Introduction to White Collar Criminal Defense
White collar crimes are non-violent crimes motivated by money, generally perpetrated by business professionals. For the most part, there are four main categories of white collar crime: Fraud, Embezzlement, Tax Evasion, and Money Laundering. These categories are not independent of one another; in fact, most white collar crimes include a combination of the above offenses. This article will discuss the details of the various categories of white collar crime, as well as possible penalties and defense options.
The Details of White Collar Crime:
A white collar crime’s degree of severity is most commonly determined by the amount of money involved, but also often involves determining the detriment incurred onto others; such is the case with Ponzi schemes. However, the overwhelming majority of white collar crimes are committed to the detriment of the government, often to escape tax payments.
The term fraud is incredibly broad, literally defined as the act of deceiving someone for monetary gain. Fraud is the cornerstone of nearly every white collar crime, but the specific types of fraud which comprise the majority of white collar crime are noteworthy. The first is Securities Fraud, of which the most common type is “insider trading.” Insider trading is a broad term as well, but can be narrowed down to simply: a businessman having insider information about a company and using that information for their own benefit and in violation of the U.S. Securities and Exchange Commission standards. If the insider trading goes beyond the actions of a single individual and is being conducted company-wide, the act moves from white-collar crime to corporate crime. So why is it illegal for a businessman to operate on knowledge they have been afforded by their position?
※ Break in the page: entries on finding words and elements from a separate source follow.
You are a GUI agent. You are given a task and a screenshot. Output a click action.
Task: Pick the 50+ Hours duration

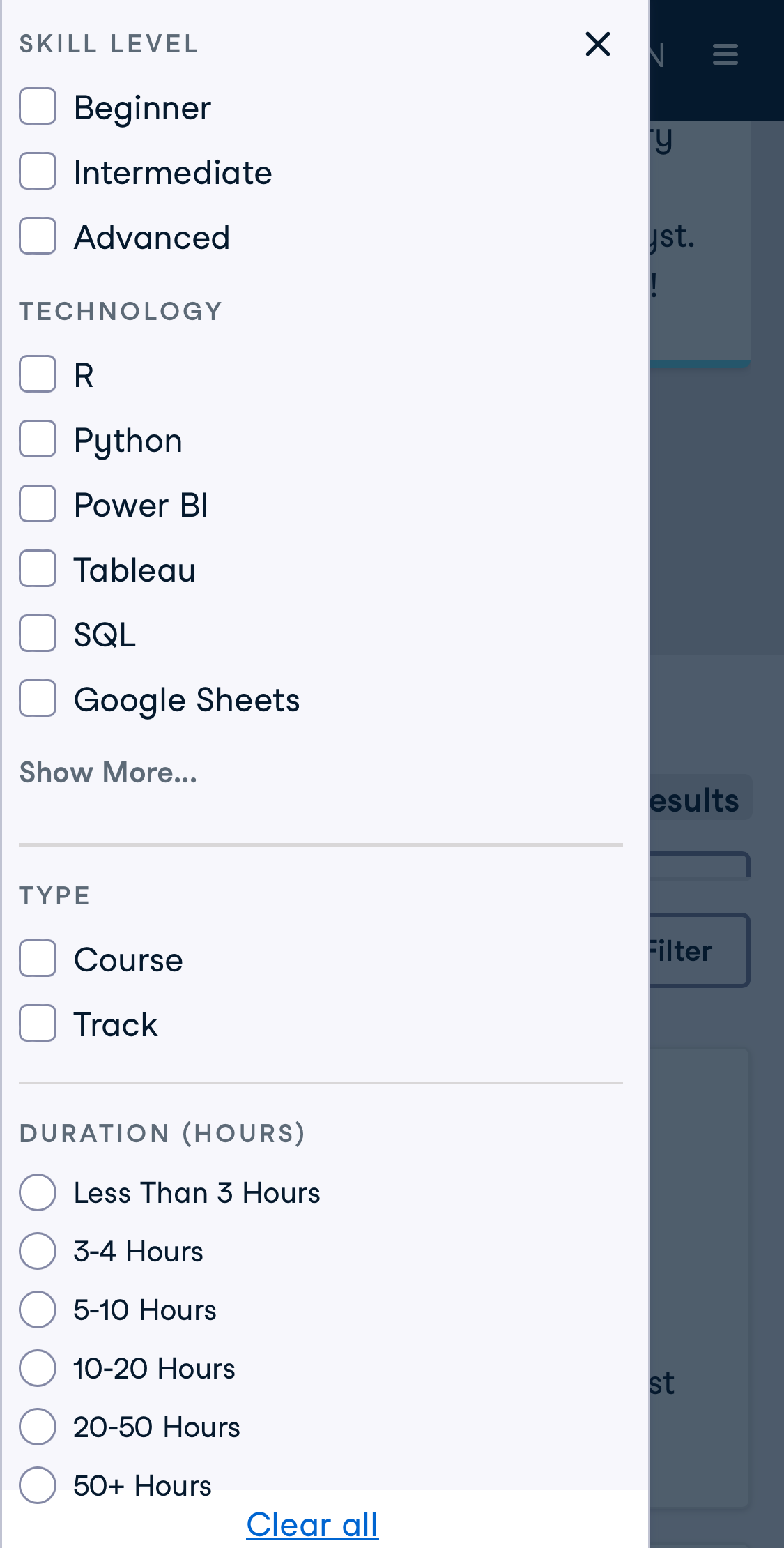(x=38, y=1485)
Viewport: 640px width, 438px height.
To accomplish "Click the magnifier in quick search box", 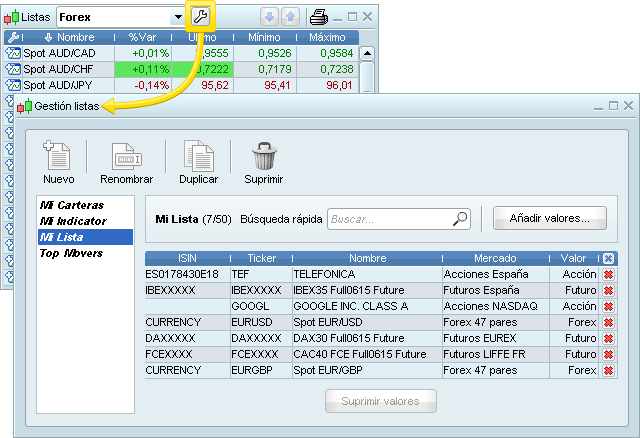I will 460,218.
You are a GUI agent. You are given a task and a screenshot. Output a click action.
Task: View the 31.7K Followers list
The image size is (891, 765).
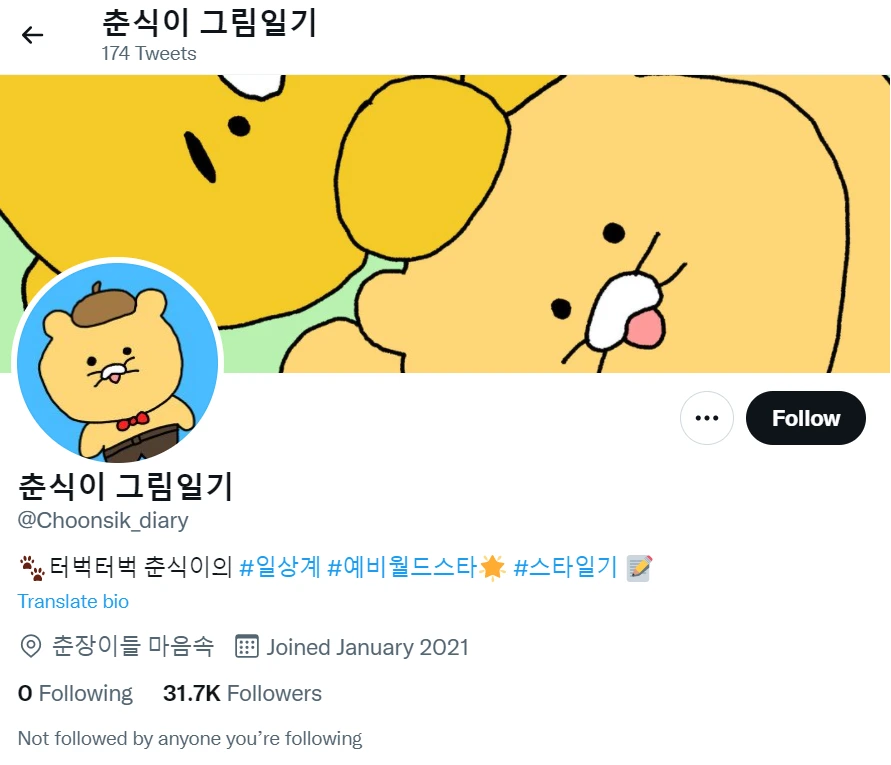tap(242, 693)
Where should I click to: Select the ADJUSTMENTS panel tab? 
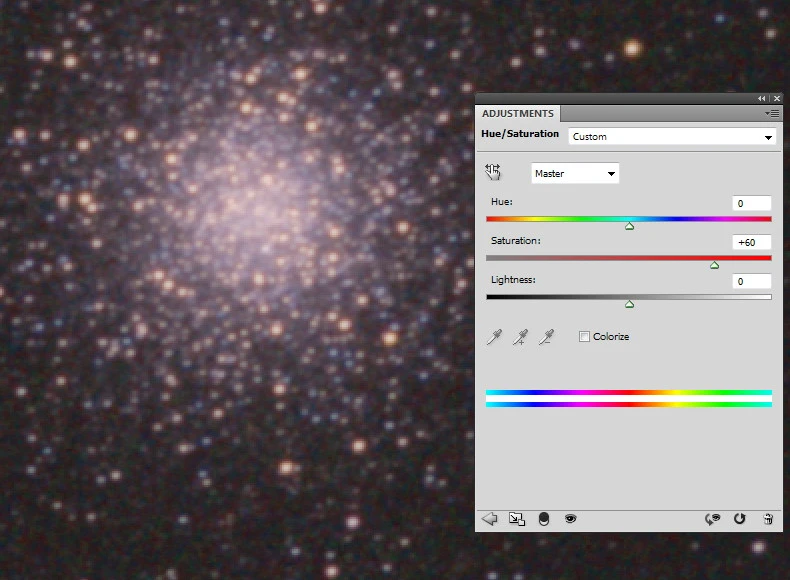point(518,114)
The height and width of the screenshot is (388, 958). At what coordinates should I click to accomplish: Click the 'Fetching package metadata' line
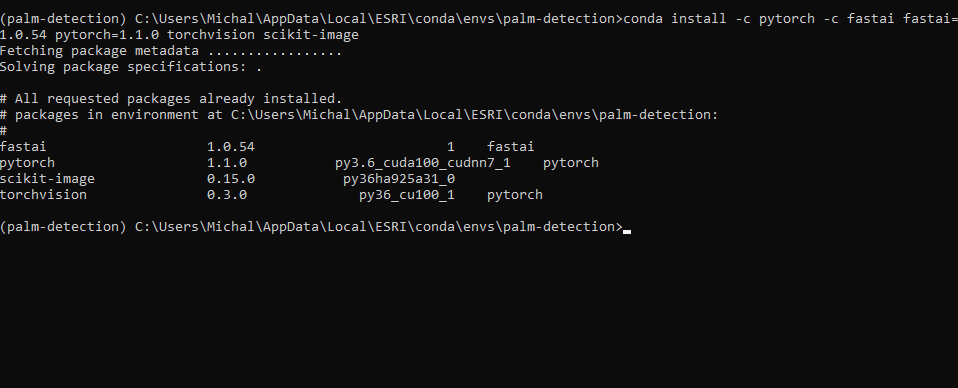tap(171, 51)
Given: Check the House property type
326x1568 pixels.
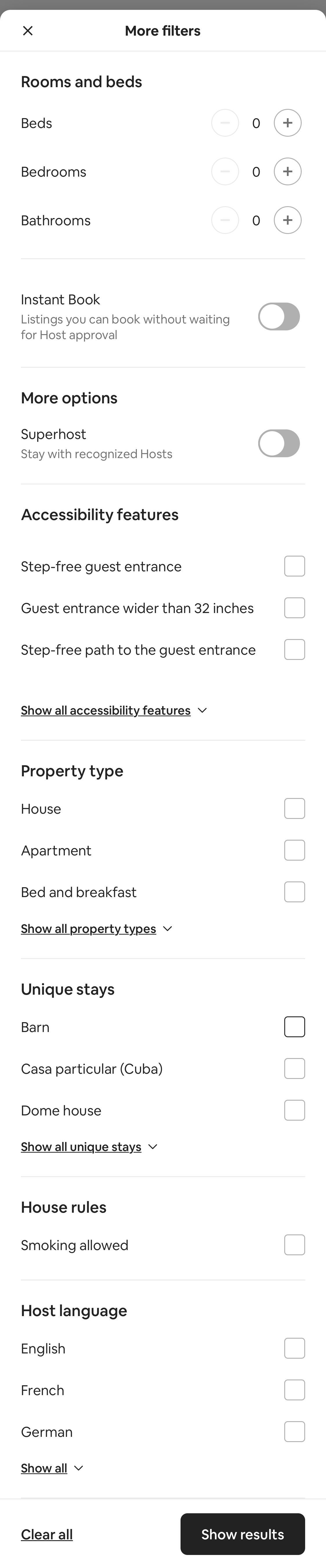Looking at the screenshot, I should point(294,808).
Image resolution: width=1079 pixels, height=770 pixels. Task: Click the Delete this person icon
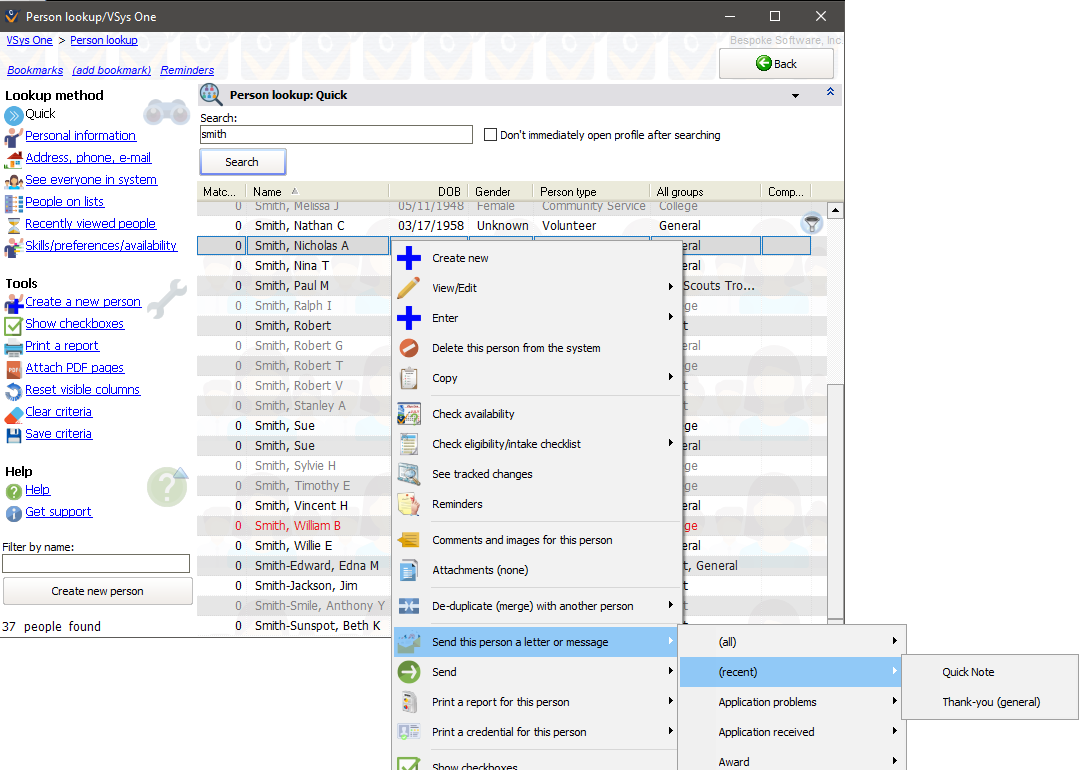click(408, 348)
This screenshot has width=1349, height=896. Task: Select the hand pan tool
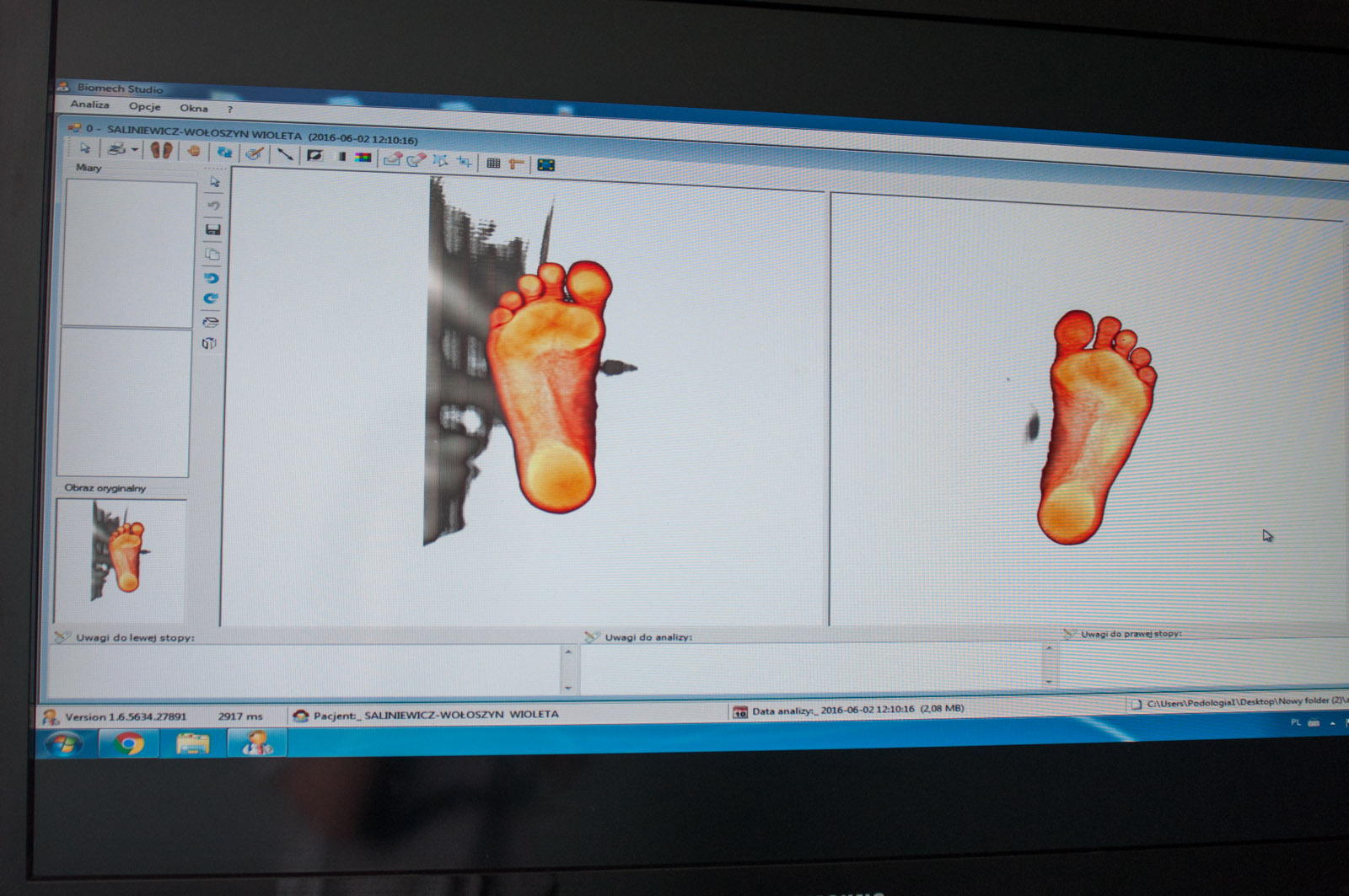tap(194, 151)
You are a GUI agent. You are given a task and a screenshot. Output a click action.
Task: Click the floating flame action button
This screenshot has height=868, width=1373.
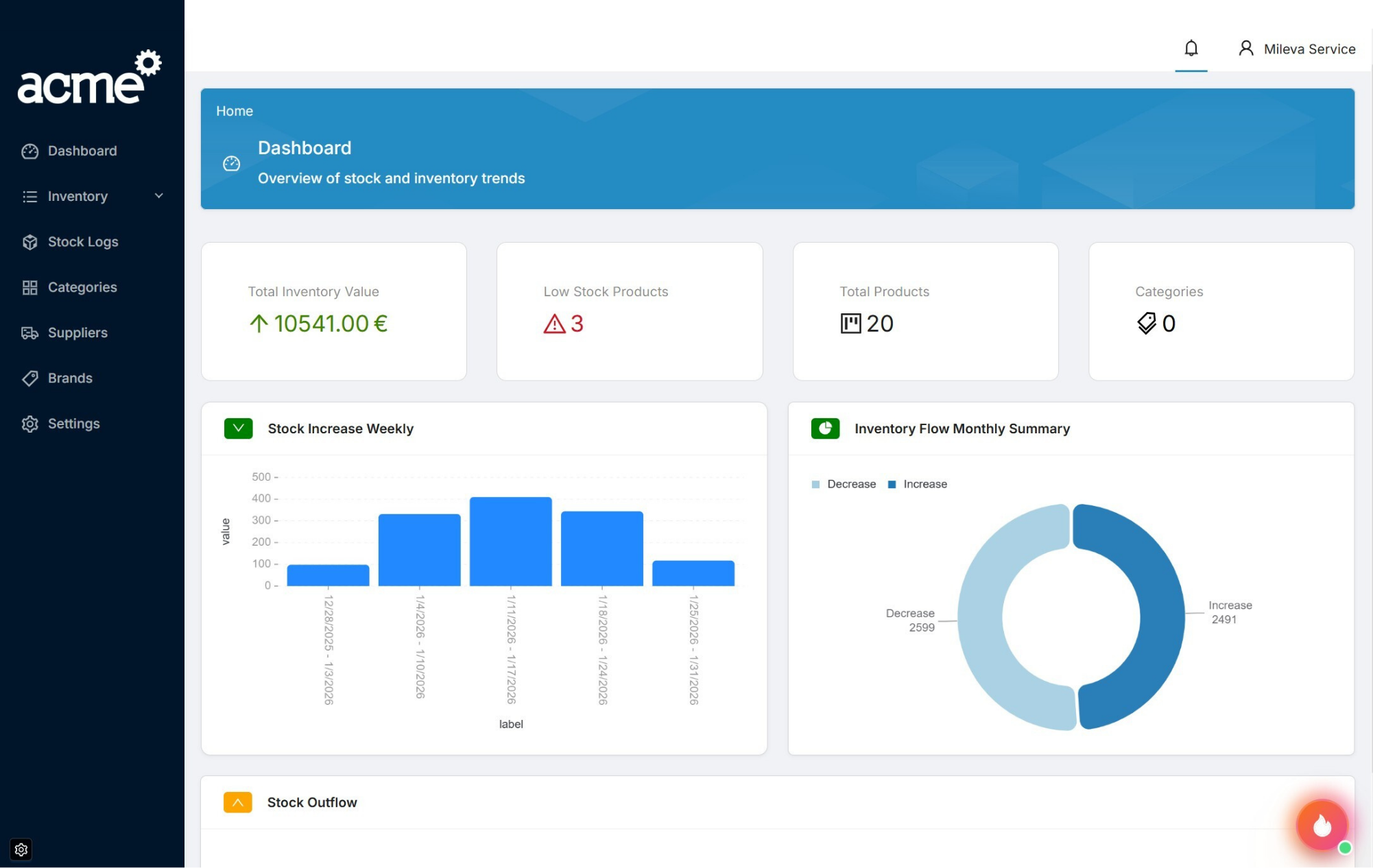pyautogui.click(x=1322, y=824)
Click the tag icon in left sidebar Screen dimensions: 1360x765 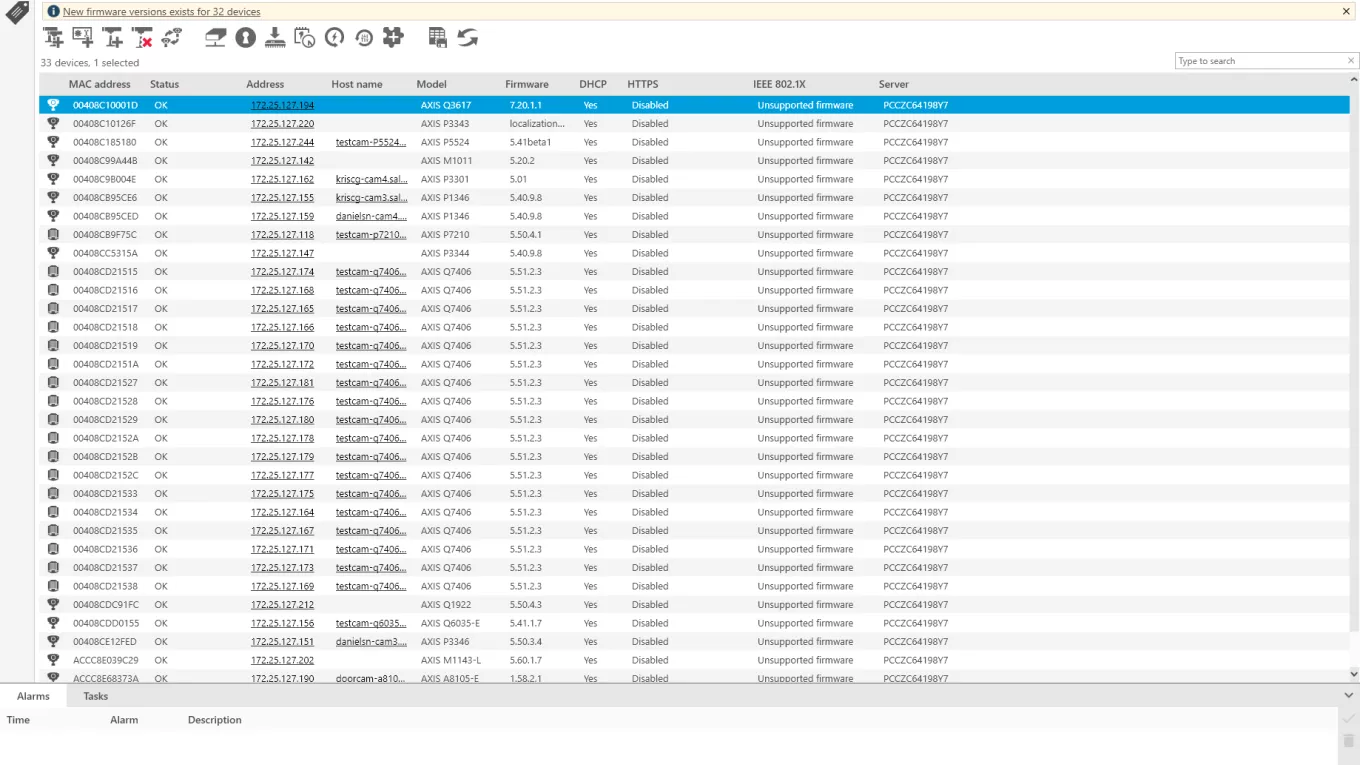(17, 13)
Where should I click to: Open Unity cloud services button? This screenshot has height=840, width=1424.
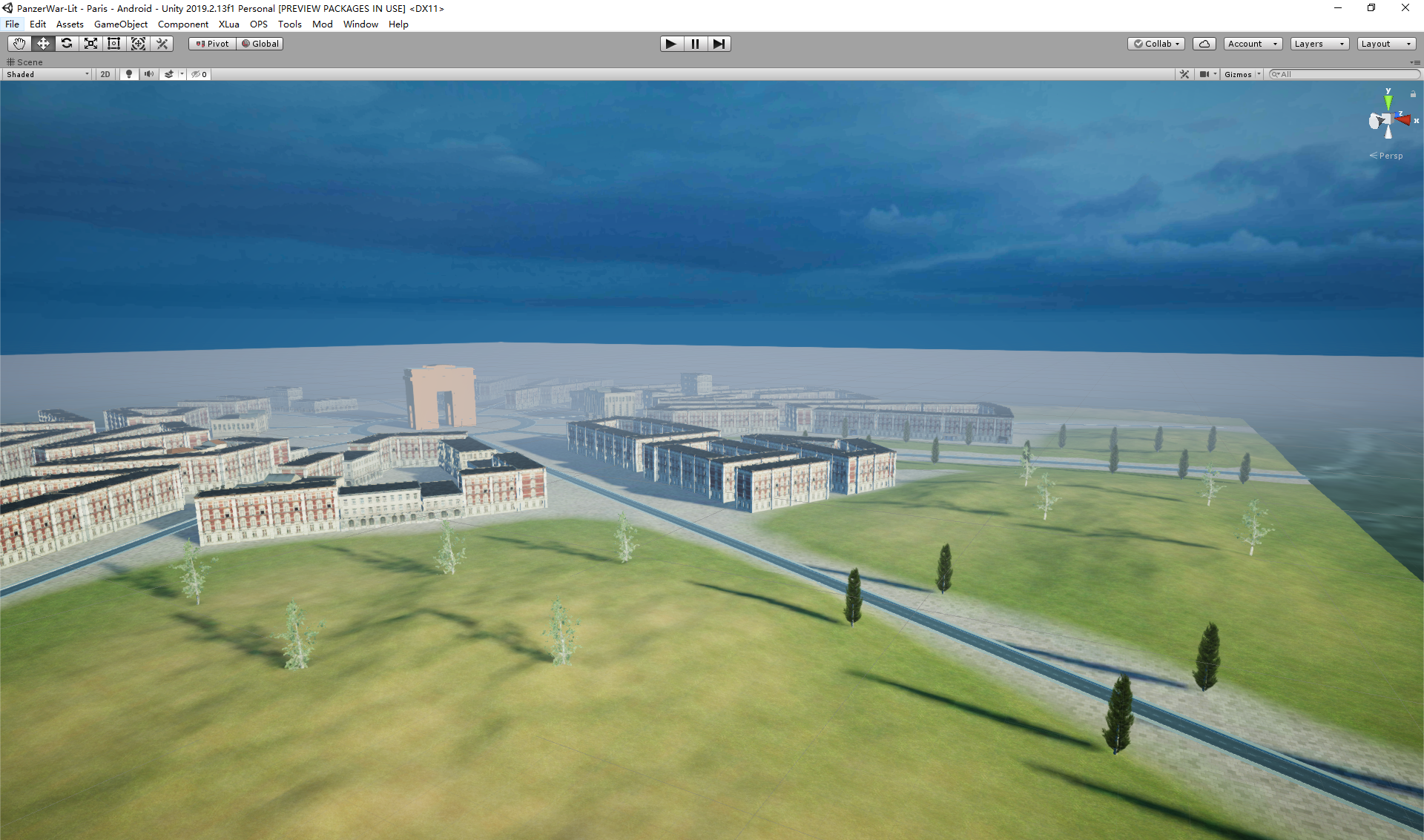1204,44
Sometimes it’s not. If people within a business have information about that business’ success or failure and base their trades on this information, this is not alone illegal. It would be foolish to not operate based on this knowledge. However, businesses must report this information- usually comprised of profit projections or changes in management- to the Securities and Exchange Commission within a certain time period. This period is approximated to be roughly ten days from the end of the month when the trade took place. So, although this legal insider trading does benefit those in the company with the information, that same information must also be made available to the public. In summation, private knowledge is criminal knowledge.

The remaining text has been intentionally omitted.